:: SELECTED EXCERPT ::
======

Skip to Tutorial Content

Introduction

In this lab, you will learn how to create and interpret box plots.

What is a Box plot? They are a visual representation of the minimum, Q1, median (Q2), Q3, and maximum values of a variable. Just like histograms, box plots should only be used with continuous or discrete variables. Box plots are similar to histograms in that they both display the distribution of a variable, but box plots make it to more straightforward to identify the actual value of the minimum, Q1, median (Q2), Q3, and maximum. Finding the actual value for a variable from a histogram is not possible because of the bins (think about it. if there are 12 observations in the 80-85 age interval there is no way to know if the specific max age only that it is some were between 80-85 years).

======

:: EXTRACTED ENTRIES ::
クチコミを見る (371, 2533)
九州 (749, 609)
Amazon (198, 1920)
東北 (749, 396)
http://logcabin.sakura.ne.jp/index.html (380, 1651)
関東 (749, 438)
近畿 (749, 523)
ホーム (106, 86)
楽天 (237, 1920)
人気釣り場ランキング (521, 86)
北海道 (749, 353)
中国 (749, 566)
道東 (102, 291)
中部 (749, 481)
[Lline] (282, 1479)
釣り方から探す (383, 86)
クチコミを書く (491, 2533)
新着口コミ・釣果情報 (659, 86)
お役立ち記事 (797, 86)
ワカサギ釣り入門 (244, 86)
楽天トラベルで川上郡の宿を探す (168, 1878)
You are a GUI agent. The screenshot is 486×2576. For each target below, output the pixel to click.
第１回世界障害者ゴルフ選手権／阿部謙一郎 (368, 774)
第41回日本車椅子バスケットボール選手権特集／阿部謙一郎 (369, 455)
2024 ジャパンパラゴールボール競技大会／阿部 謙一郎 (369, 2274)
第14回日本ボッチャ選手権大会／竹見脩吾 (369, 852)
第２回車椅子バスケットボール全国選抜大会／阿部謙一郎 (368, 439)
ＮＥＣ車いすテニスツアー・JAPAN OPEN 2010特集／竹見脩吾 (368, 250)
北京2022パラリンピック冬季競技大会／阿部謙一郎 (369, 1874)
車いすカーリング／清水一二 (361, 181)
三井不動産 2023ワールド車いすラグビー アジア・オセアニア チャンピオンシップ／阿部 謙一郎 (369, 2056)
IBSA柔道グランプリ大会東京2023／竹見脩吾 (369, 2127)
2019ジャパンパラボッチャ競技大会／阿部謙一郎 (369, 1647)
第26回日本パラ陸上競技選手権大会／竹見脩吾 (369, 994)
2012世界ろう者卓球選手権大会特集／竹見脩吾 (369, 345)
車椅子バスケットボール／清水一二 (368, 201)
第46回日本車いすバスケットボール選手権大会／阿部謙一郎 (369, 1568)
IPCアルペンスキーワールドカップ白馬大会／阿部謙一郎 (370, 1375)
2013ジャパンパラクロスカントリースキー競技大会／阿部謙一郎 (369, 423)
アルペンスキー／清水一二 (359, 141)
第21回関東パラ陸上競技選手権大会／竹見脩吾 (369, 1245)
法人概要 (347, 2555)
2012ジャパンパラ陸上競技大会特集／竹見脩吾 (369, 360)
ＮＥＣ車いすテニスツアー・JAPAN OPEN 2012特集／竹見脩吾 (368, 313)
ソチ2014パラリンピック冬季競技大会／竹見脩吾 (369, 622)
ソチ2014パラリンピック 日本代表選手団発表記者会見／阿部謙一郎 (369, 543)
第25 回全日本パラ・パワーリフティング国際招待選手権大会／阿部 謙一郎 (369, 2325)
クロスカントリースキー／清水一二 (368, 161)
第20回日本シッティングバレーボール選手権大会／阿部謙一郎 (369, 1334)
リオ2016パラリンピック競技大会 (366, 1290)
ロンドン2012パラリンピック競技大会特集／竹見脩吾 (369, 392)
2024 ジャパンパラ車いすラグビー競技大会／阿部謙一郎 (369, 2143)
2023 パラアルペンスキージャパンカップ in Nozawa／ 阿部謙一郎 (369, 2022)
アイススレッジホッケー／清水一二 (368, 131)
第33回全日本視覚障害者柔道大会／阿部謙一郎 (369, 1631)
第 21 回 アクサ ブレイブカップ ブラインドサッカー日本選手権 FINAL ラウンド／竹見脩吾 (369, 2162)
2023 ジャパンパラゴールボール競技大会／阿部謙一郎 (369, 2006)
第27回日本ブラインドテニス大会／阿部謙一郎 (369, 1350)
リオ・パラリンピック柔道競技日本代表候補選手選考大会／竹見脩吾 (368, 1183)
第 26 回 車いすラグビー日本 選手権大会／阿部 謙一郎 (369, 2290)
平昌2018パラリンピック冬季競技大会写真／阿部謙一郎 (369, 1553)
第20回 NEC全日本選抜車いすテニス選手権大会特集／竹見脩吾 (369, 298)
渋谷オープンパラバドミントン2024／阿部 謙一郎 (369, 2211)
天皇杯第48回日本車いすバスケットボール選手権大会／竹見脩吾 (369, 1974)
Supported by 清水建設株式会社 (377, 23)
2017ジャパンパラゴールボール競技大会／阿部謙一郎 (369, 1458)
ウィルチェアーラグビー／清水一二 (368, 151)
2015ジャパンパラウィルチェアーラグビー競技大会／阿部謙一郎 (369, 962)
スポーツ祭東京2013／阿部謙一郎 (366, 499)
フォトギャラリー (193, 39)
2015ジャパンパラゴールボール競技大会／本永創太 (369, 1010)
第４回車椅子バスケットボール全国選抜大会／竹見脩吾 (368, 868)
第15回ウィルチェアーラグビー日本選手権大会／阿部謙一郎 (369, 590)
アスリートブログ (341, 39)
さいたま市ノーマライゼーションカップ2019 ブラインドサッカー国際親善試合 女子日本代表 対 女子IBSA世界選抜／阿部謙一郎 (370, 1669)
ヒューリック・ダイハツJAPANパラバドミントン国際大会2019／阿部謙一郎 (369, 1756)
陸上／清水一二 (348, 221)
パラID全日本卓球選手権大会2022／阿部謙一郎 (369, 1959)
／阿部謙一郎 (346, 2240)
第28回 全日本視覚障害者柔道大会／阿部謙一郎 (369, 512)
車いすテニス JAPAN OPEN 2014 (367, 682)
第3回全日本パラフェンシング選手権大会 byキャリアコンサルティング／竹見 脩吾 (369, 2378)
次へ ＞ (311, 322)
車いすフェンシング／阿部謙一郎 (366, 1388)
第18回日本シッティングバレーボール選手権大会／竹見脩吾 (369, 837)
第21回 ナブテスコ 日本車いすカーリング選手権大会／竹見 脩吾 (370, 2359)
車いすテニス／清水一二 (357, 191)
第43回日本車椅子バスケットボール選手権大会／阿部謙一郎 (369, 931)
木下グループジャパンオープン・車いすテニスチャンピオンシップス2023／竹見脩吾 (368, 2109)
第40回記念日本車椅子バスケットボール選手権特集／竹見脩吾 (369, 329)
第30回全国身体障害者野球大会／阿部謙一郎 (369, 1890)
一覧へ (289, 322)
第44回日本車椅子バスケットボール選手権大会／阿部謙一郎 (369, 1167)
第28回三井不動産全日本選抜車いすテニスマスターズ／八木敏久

======

:: GOAL ::
According to the box plot introduction, which five values of a variable does a box plot show?

:: FINAL ANSWER ::
The minimum, Q1, median (Q2), Q3, and maximum.